## Bootstrapping and Subsampling: Part II

BOOTSTRAPPING AND SUBSAMPLING: PART II

In part I we discussed the bootstrap and we saw that sometimes it does not work. By “doesn’t work” I mean that the coverage of the nominal ${1-\alpha}$ level confidence intervals does not approach ${1-\alpha}$ as the sample size increases. In this post I’ll discuss subsampling which works under broader conditions than the bootstrap.

1. Subsampling

Suppose that ${X_1,\ldots, X_n \sim P}$. Let ${\hat\theta_n = g(X_1,\ldots,X_n)}$ be some estimator of ${\theta = T(P)}$.

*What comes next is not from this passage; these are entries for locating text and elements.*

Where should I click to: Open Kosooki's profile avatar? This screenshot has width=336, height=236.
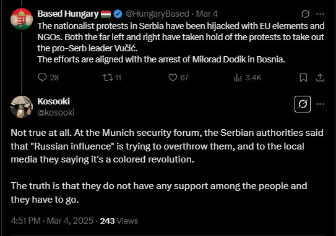pos(22,107)
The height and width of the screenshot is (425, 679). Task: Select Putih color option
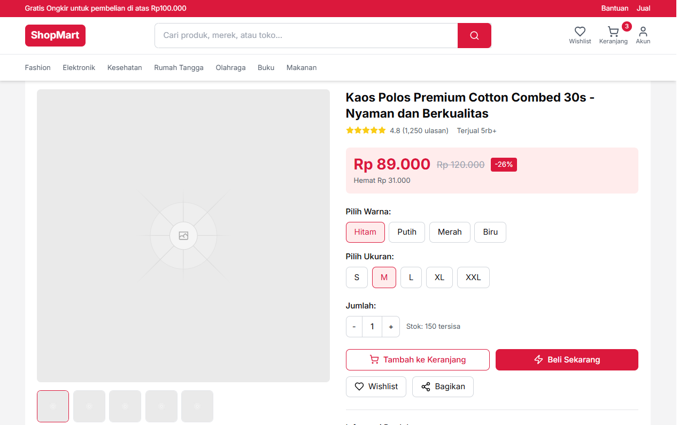(407, 232)
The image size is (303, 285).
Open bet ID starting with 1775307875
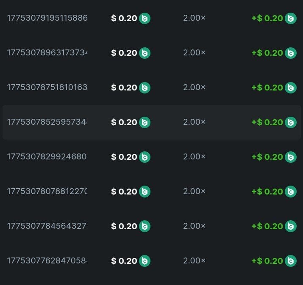pos(47,88)
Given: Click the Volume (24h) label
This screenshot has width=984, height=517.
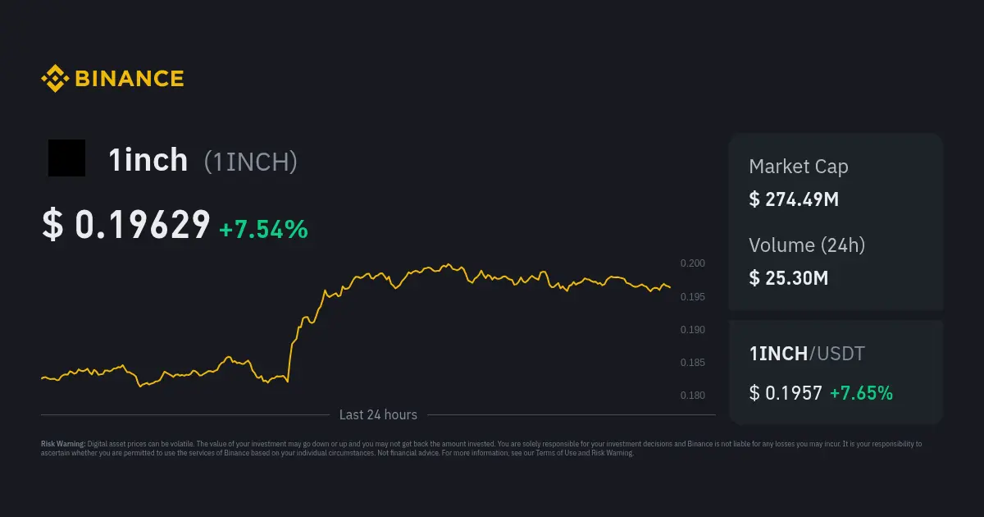Looking at the screenshot, I should coord(807,245).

We need to make one main assumption:

Assume that ${n^\beta (\hat\theta_n - \theta)}$ converges in distribution to some continuous, non-degenerate distribution ${J}$.

We do not need to know ${J}$; we only need to know that such a ${J}$ exists. We don’t even need to know ${\beta}$ but for simplicity I’ll assume that ${\beta=1/2}$. So our assumption is that ${\sqrt{n} (\hat\theta_n - \theta)}$ converges to some ${J}$. Here is the subsampling algorithm.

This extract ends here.